# Ack! Punctured tire that can't be repaired. Advice needed.



## dev (Dec 23, 2003)

Driving to work one morning, I noticed a faint sound when accelerating, but it wasn't loud enough for me to think to pull the car over and figure out if I was just imagining things (which can happen of course ... getting paranoid over nothing). I got to work, parked and went inside for the day.

Turns out that a large nail punctured my tire. I came out to my car after work to find the right rear tire deflated with a big nail stuck deep into the middle of the tread. Called up AAA and they came out super-quick which was nice (in about 5 minutes!).

The tire wasn't repairable according to the tire shop... At first they said it would be no problem but 15 min later they said it turned out that the nail got driven on too much and damaged the inside of the tire so it couldn't be repaired.

*So now I need a new tire, or maybe more than one new tire - You tell me...*

My current tires have 22k miles on them I think - I bought the car (2003 330i w/ sport pkg) with 15k miles on it with Contis. I'm driving with the spare on the car now, which isn't the right size for the rear since they're wider than the fronts.

What should I do here?

- Buy 1 new tire to replace the bad one.
- Buy 2 new rear tires to replace both rear tires
- Buy 4 new tires so they all have the same tread-wear.
- Any other options???

What kind of tires should I get? If I get just 1 or 2 tires, then I need to get the same exact tires that are on the front? Is it OK to have tires up front that have 22k miles on them, and have the rears be brand new?

Also a bummer...

The AAA guy scratched up the rim on my bad wheel when he was putting it back in the trunk receptacle. He even told me "hey I'm just gonna leave this tire in your trunk, b/c its hard to get back into the spare holder without scratching the rims." So I said that's fine, only to find out later (when it wasn't dark outside) that he scratched up the rim in several places. The tire shop guy estimated that I could get them repaired... not sure how much that costs though.

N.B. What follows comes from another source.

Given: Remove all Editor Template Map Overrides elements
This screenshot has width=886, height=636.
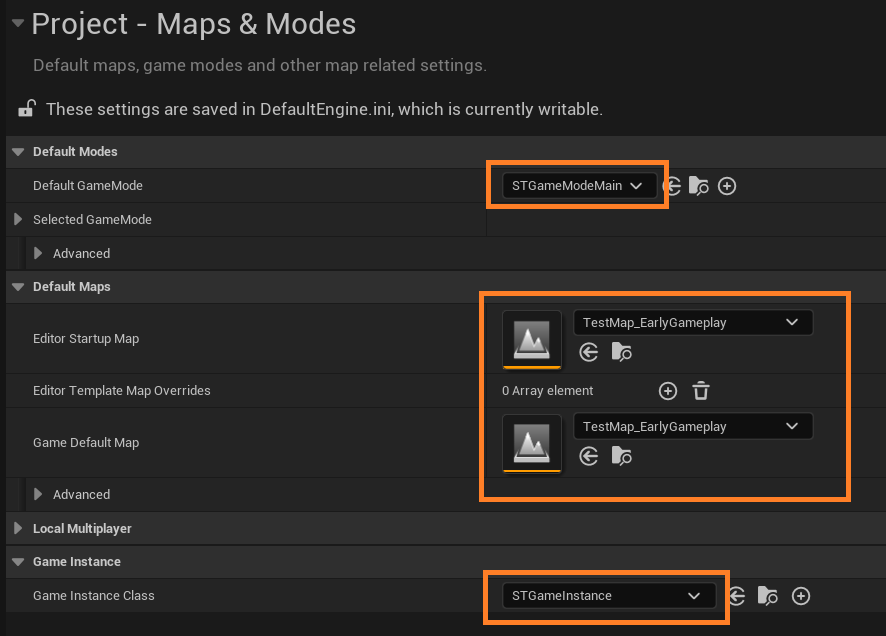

I thought about complaining to AAA about the damage to my rim, but is it even worth it? Seems like they'll just tell me that they don't know that I didn't scratch them myself in the time since this all happened and when I eventually complain/ask for re-imbursement.

Thanks for the help.


----------



## Artslinger (Sep 2, 2002)

You can't change your own tire?


----------



## Kaz (Dec 21, 2001)

Artslinger said:


> You can't change your own tire?


Isn't that the job or Roadside Assistance or runflat tires?

I remember when I used to carry an extra fanbelt in my car and knew how to replace it.


----------



## Kaz (Dec 21, 2001)

Buy 2 new matching tires or all 4 new ones


----------



## dev (Dec 23, 2003)

Yes, I can change my own tire! 

Why bother though? I was in my work clothes, tired after a 12 hour work day, and it was dark... I was/am super busy with work lately, so my plan was to call Roadside assistance and then continue to work until they arrived. 

Sorry for originally posting in the wrong forum btw.


----------



## kyfdx (Aug 4, 2003)

dev said:


> Yes, I can change my own tire!
> 
> Why bother though? I was in my work clothes, tired after a 12 hour work day, and it was dark... I was/am super busy with work lately, so my plan was to call Roadside assistance and then continue to work until they arrived.
> 
> Sorry for originally posting in the wrong forum btw.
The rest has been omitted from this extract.